# YOUR INSTRUCTIONS
Begin at the top of the records and copy each line exactly. The line containing "Task: Close the Add New Model dialog" is the last one to include.

# DATA FOR ANALYSIS

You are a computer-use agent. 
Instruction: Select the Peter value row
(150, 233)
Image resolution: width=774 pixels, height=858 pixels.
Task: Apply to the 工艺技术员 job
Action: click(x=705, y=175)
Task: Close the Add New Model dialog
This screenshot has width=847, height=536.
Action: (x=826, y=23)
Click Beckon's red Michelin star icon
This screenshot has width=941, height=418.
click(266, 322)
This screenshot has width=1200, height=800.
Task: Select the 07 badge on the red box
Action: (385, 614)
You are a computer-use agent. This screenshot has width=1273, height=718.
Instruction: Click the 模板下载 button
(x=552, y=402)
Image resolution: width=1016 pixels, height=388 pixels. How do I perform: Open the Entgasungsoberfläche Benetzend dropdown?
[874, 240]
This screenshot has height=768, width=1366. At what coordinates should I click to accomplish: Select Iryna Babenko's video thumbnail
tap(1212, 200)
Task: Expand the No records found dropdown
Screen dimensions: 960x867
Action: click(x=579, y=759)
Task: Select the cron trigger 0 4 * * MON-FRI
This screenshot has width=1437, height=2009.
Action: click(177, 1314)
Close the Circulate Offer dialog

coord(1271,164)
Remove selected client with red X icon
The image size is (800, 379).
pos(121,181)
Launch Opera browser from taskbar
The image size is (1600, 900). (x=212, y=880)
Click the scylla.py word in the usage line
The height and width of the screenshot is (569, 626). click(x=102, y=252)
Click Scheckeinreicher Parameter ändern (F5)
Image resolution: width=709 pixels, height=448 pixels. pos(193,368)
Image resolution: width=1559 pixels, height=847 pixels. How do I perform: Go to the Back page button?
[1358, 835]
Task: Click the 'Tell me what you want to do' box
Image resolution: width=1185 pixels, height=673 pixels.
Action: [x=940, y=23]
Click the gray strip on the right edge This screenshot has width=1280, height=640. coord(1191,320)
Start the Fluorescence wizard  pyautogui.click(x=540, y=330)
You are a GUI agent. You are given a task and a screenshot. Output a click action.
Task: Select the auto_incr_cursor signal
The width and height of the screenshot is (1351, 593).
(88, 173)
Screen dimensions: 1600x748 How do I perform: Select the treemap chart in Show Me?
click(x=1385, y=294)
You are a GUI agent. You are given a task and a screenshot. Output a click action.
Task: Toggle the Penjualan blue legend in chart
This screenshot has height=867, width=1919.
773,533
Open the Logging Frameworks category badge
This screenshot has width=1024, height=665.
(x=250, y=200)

# RESULT OF THIS TASK
You are a computer-use agent. 
Instruction: Select the Peter value row
(150, 233)
Image resolution: width=774 pixels, height=858 pixels.
Task: Apply to the 工艺技术员 job
Action: click(x=705, y=175)
Task: Close the Add New Model dialog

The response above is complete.